Part-time lecturers at Boston University’s Center for English Language and Orientation Programs, a center for English learners, voted 23-2 to join the Faculty Forward project of the Service Employees International Union Local 509, SEIU announced in a Wednesday press release.
“More than 3,000 Boston-area educators now [join] in a shared effort to improve their profession and the overall quality of higher education,” the release stated. “Greater Boston’s contingent faculty form the core of a robust, nationwide movement to address the crisis in higher education — where the role of educators is increasingly low-wage and marginalized, despite tuition increases and growing endowments.”
The CELOP adjuncts join more than 750 other part-time faculty members at BU, who in February voted to unionize through SEIU Local 509 by a 319-158 vote, The Daily Free Press reported on Feb. 5.
Peter Ruggiero, an adjunct professor in CELOP, said it was the right time for him and his colleagues to unionize.
“There has to be a moment for everything, and it seems that the critical moment in terms of organizing around adjuncts, Fight for 15 [a movement to raise the minimum wage to $15] and all other forms of labor that had not previously been unionized has come to fruition,” he said.
Ruggiero said that although CELOP adjuncts preferred be part of the initial movement and unionization vote in February, Wednesday’s vote will still be beneficial to students and adjuncts alike.
“We’re the ones working with students on day-to-day interface, and the quality of our working conditions are essentially the quality of the students’ learning environments, feeling that more secure ground under my feet so that I can help my students even more,” he said.
BU spokesman Colin Riley said the university looks forward to working with the newly-unionized faculty.
“At that time [in February], we said that BU has a long history of more than 60 years of working with the SEIU and we look forward to negotiating a new contract for our part-time faculty,” Riley wrote in an email. “That is our view with regard to the CELOP lecturers vote as well.”
Ellen Yaniv, an adjunct CELOP lecturer, said the unionization is a smaller part of a nationwide movement to bring more value to the roles of part-time faculty.
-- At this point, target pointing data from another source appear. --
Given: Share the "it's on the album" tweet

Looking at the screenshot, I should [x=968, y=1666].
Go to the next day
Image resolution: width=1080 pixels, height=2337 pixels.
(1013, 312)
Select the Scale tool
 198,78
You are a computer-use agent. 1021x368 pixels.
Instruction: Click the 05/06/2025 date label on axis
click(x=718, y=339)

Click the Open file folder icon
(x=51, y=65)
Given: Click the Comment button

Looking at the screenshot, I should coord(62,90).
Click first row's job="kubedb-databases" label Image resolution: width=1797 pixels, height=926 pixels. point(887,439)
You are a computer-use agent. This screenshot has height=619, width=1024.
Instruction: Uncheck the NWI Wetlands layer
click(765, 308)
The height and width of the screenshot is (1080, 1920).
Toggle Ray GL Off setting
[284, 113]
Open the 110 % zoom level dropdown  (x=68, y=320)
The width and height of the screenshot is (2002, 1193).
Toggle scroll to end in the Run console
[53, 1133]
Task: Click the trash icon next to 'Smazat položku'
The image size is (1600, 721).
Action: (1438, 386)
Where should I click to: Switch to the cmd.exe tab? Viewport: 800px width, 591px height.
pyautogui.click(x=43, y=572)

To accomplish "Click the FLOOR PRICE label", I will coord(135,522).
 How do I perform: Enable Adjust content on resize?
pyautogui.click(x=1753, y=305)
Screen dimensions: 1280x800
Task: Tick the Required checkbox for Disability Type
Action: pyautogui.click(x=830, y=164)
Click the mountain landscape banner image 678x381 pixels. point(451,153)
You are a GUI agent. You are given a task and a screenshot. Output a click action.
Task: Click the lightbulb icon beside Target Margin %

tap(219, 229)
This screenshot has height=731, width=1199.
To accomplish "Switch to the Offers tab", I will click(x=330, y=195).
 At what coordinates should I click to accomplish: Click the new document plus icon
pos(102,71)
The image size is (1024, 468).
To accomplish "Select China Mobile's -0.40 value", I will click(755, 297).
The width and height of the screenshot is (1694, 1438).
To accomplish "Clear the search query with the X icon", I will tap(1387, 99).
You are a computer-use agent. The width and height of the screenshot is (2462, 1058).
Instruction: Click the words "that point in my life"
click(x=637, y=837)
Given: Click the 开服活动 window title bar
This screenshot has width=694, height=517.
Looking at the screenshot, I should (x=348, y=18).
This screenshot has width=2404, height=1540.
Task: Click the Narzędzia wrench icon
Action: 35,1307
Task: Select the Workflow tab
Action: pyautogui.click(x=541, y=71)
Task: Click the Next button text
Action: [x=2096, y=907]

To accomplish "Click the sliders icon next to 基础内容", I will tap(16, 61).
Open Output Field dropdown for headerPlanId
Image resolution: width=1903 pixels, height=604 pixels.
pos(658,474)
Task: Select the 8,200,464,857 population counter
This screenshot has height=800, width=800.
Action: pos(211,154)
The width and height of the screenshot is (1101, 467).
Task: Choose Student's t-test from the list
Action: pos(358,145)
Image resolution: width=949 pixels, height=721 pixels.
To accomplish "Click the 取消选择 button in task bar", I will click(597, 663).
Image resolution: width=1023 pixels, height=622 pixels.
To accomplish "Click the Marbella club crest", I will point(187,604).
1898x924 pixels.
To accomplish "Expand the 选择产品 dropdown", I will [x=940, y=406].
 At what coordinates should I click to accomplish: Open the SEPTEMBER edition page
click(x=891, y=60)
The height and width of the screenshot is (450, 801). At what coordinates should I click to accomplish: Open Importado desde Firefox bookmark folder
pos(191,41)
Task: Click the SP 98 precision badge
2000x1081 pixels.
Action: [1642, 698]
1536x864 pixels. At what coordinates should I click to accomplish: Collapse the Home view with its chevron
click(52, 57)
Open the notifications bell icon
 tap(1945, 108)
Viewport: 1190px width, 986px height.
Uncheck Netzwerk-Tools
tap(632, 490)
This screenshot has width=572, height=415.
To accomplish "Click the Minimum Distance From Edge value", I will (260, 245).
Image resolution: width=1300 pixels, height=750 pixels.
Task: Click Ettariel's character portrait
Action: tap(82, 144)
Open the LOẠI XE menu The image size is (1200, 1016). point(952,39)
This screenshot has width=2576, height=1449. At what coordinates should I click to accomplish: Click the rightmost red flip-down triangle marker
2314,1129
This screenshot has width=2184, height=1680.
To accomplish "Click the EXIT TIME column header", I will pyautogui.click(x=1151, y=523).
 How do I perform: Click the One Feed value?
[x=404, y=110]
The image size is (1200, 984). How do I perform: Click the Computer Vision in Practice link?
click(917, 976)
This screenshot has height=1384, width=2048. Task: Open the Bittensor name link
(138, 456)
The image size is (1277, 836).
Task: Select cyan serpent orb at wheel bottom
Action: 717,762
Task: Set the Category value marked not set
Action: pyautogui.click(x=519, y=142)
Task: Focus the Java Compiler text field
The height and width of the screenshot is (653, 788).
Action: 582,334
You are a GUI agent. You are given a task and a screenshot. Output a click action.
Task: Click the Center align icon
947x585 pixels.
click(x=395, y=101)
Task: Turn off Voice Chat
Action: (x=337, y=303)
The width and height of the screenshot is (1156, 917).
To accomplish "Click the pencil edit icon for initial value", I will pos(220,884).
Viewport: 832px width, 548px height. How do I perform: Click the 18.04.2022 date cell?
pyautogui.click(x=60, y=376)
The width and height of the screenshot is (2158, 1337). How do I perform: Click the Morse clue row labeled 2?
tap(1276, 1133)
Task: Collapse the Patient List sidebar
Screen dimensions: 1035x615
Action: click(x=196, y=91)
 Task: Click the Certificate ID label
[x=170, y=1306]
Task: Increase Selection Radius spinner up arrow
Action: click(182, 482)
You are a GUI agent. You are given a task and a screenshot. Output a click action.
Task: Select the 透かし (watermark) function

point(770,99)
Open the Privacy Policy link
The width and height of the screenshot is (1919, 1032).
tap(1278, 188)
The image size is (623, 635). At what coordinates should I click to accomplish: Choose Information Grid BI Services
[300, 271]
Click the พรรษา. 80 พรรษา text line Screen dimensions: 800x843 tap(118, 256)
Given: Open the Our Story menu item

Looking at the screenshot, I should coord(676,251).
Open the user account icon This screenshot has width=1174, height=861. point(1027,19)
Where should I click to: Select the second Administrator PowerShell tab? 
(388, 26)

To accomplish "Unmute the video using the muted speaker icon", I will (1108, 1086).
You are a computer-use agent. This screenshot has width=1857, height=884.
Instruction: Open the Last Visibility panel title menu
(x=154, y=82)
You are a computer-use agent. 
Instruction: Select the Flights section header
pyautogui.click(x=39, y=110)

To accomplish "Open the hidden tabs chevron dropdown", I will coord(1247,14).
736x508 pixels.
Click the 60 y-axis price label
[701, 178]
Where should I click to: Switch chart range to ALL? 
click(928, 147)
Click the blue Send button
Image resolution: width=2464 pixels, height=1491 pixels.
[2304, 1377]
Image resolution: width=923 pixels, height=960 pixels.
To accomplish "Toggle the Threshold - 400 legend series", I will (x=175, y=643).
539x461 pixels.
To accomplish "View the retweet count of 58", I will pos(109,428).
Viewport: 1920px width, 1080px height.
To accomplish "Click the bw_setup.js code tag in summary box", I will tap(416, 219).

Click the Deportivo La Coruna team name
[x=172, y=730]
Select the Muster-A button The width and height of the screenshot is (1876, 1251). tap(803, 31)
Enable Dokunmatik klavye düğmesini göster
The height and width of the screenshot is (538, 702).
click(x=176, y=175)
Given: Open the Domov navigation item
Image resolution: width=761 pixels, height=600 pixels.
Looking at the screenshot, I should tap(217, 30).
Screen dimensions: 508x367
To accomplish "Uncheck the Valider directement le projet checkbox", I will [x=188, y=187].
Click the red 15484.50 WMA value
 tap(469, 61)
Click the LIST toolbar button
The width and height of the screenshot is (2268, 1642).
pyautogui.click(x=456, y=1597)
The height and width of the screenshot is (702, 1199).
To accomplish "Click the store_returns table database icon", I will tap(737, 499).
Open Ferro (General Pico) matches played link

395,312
“Investing in the classroom should be a major priority at Boston University,” she said in the release. “Through our union, I know we will make BU a better place to teach and learn.”
Dan Hunter, an adjunct professor in the College of Arts and Sciences who was part of the faculty unionization effort in February, said he is not surprised by the results of Wednesday’s vote.
“The trend is very strong that adjuncts, not just at Boston University, and not just in CELOP, but all across the region and all across the country, are standing up for better wages, for decent pay,” he said. “I’m not surprised … I’m pleased that they made that choice because the more we get together, the more we work together, the more unity we have, the more effective we’re going to be.”
Hunter said the CELOP election plays a part in the larger effort for the rest of BU’s adjuncts to fight for better working conditions.
“Every time you have an election, particularly when the results are so convincing, it speaks to the right course that we are on,” he said. “If there were a chance that we could achieve these goals without a union, then you wouldn’t see such strong turnout.”
Several CELOP students said they support the adjuncts’ decision to unionize.
Fahad Aljurbua, a second-semester CELOP student, said the decision could encourage adjunct professors to become more invested in their positions at BU.
“It makes sense because when they don’t have the opportunity to bargain and do the stuff to improve their situations, they will be less excited to teach the students here,” Aljurbua said.
Ahmed Alzahrani, also a second-semester CELOP student, said unionization is the only way to create meaningful change for adjunct professors.
“For a top-tier university like BU, the adjunct system has to be changed,” he said. “People have to be secure in their job to be able to perform well, and to give their best for students. They have to be united because you listen to a group. You don’t listen to one person.”